Quando o caso começou a ser julgado no STJ, em junho deste ano, o relator do caso, ministro Rogerio Schietti Cruz, votou a favor do recurso interposto pelo MP, para que fosse restabelecida a decisão do júri. Para Schietti, ao apontar supostas ilegalidades no julgamento, as defesas dos réus não demonstraram o prejuízo concreto que teriam sofrido, o que impediria o reconhecimento de nulidades.
O relator ainda afirmou que outras nulidades mencionadas pelos advogados teriam expirado o prazo para serem discutidas.
Em junho, os ministros Antonio Saldanha Palheiro e Sebastião Reis Junior pediram uma pausa no julgamento para analisarem melhor o caso. O processo foi retomado na terça, quando os demais ministros apresentaram posicionamento contrário ao relator e mantiveram a anulação, com fundamentos diferentes.
Em seu voto, Saldanha Palheiro afirmou que, em se tratando de tribunal do júri, cujo julgamento é feito por juízes leigos, quanto mais complexo for o processo, maior deve ser o cuidado na observância da legalidade estrita.
Quanto ao sorteio dos jurados, o ministro disse que o procedimento não observou o regramento do CPP. Segundo ele, ainda que se pudesse cogitar de flexibilização da norma para a formação da lista com número superior a 25, as circunstâncias apresentadas não são suficientes para justificar o excessivo número de 305 jurados.
Além disso, Palheiro observou que nenhum dos sorteios poderia ter sido realizado mais rápido do que a lei determina, pois poderia restringir o exercício do direito de defesa, que é causa de nulidade absoluta.
Em relação à reunião reservada, o magistrado ponderou que o recurso do MPRS nem deveria ser conhecido, uma vez que não foram atacados os fundamentos do acórdão de segundo grau. O ministro apontou que, conforme a Súmula 283 do Supremo Tribunal Federal, aplicada por analogia no STJ, o recurso é inadmissível quando a decisão recorrida é baseada em mais de um fundamento suficiente, mas nem todos são questionados.
O ministro também afirmou que, no tribunal do júri, o cuidado do juiz presidente deve ser redobrado. “Tenho que o ato do juiz presidente ao se reunir reservadamente com os jurados, durante os debates em plenário, desrespeitou a lei, pois inviabilizou a participação das partes no ato, impedindo que estas tivessem acesso ao conteúdo da reunião.
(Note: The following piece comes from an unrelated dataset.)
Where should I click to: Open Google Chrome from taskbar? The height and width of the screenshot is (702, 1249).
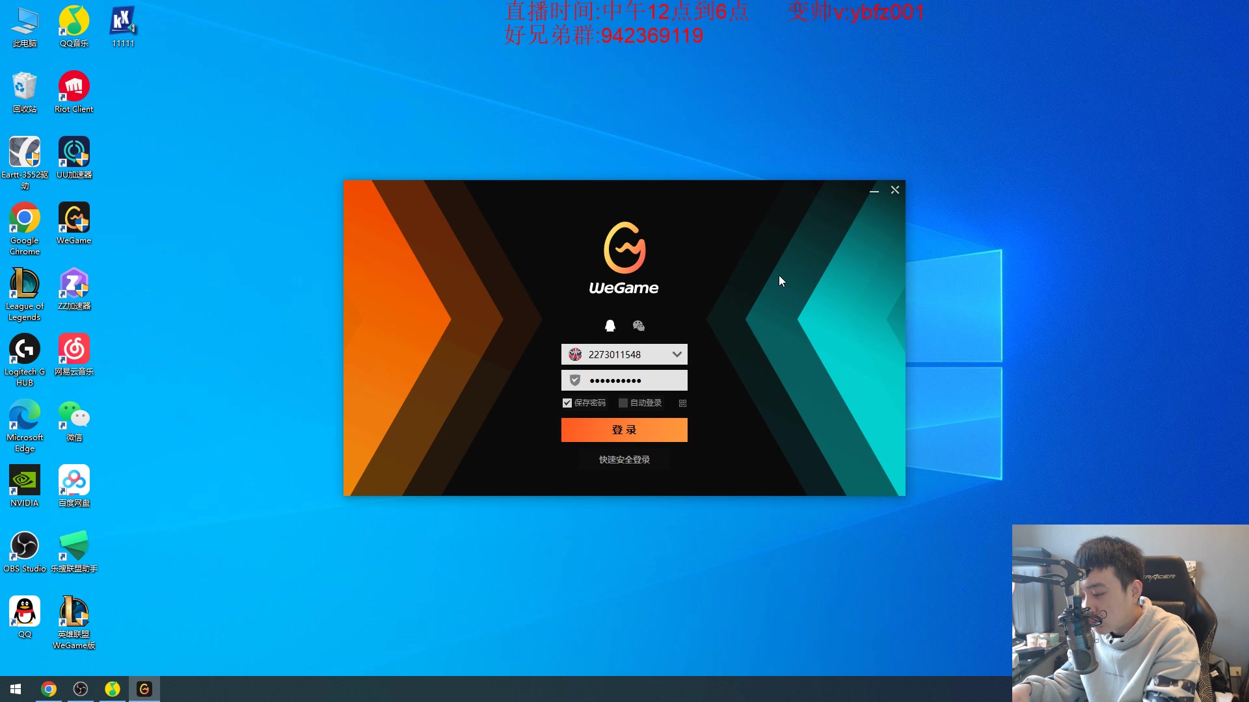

Esse fato traz uma fundada preocupação, pois o juiz pode influenciar os jurados, ainda que de forma não proposital”, comentou.
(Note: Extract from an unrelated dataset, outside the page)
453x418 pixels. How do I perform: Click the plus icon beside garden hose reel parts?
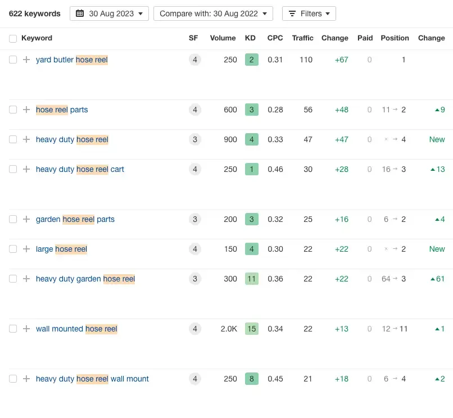pyautogui.click(x=26, y=219)
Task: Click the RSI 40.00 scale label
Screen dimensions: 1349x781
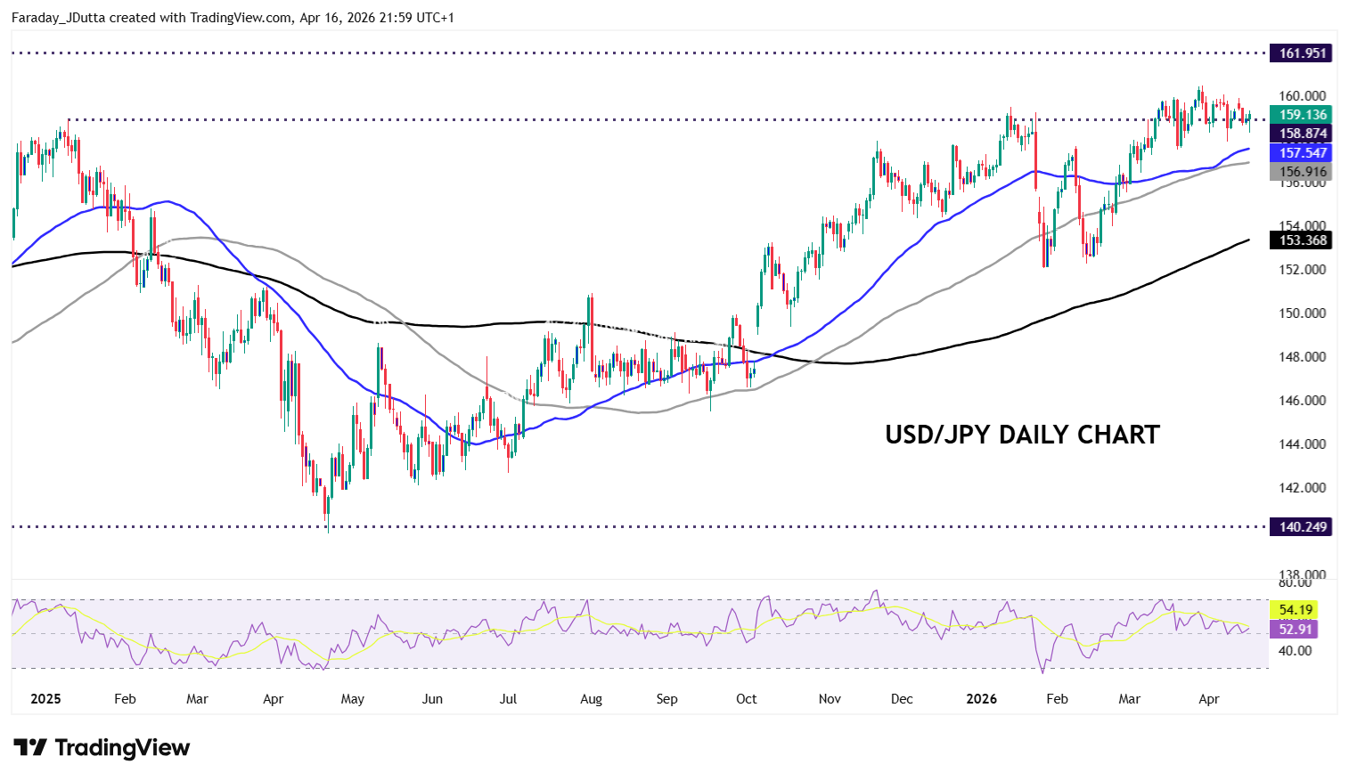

Sobre a alegação atribuída à acusação, o ministro ressaltou que ela pode ter influenciado na avaliação dos jurados e, por esse motivo, votou pelo reconhecimento da nulidade: “Não se pode exigir da defesa a comprovação de prejuízo, pois tal imposição consubstanciaria prova impossível e diabólica, uma vez que é impossível aferir se os jurados levaram ou não em consideração a observação do Ministério Público”.
Por fim, quanto às perguntas formuladas, Saldanha Palheiro considerou que as irregularidades são causa de nulidade absoluta e afastou a hipótese de tempo limite para resolver o caso. “A inserção, nos quesitos, de imputações que não foram admitidas no julgamento do recurso em sentido estrito ofende, a um só tempo, o princípio da correlação entre a pronúncia e a sentença, e ainda a hierarquia do julgamento colegiado do TJRS”, declarou.
O ministro Sebastião Reis Junior concordou com Saldanha Palheiro. O terceiro a votar na sessão foi o desembargador convocado Jesuíno Rissato. Ele concordou com o relator em afastar as nulidades referentes ao sorteio de jurados e ao alegado excesso de acusação, mas acompanhou a divergência em relação às ilegalidades na elaboração dos quesitos e na reunião reservada do juiz com os jurados. Última a votar, a ministra Laurita Vaz também acompanhou a divergência, reconhecendo, porém, apenas as nulidades na formulação dos quesitos.